Copy out each line in the listing below that contains the word "width".
▶
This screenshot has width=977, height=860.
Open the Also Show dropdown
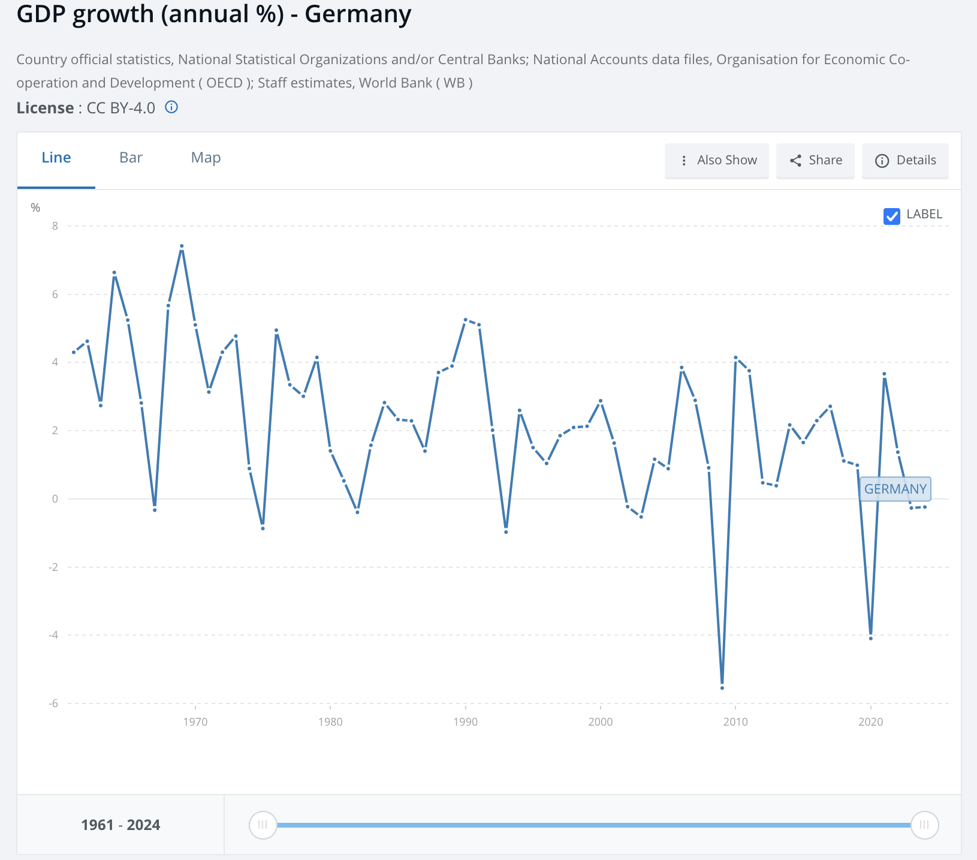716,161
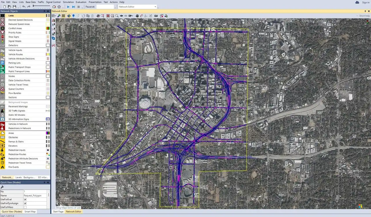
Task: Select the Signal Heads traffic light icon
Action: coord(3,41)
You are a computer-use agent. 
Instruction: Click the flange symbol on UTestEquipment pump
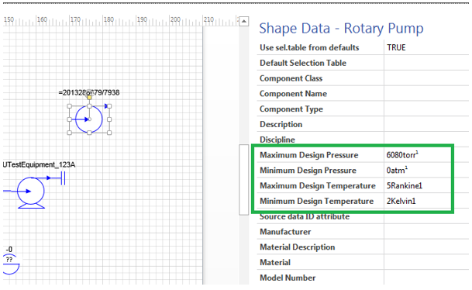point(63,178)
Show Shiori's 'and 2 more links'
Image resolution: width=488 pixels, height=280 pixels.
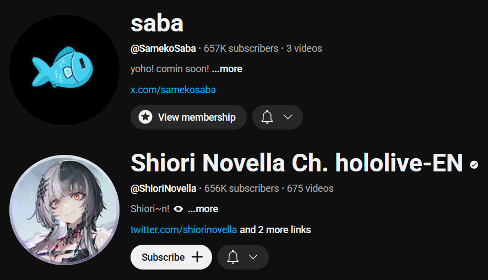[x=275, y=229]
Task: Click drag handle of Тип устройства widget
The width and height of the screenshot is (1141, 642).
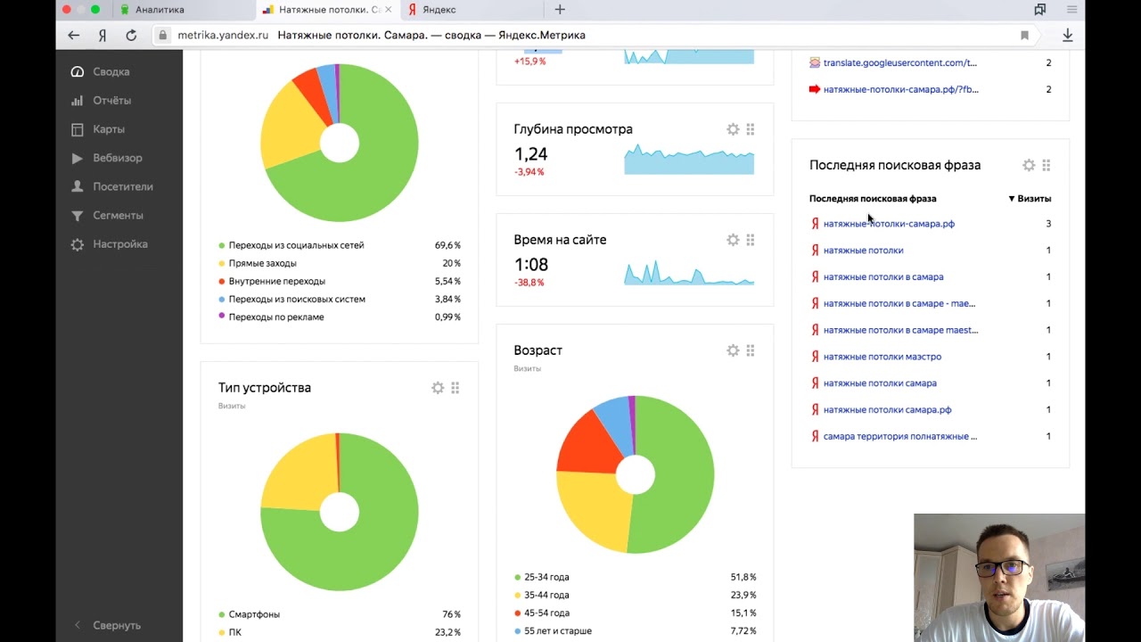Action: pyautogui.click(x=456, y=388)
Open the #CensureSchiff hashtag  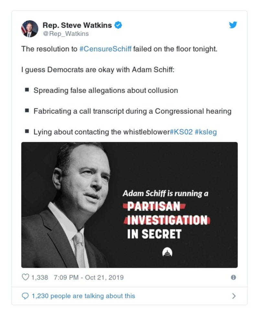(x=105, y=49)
◀
# [Finished exercise]
This screenshot has width=977, height=860.
Image resolution: width=488 pixels, height=280 pixels.
The width and height of the screenshot is (1141, 642).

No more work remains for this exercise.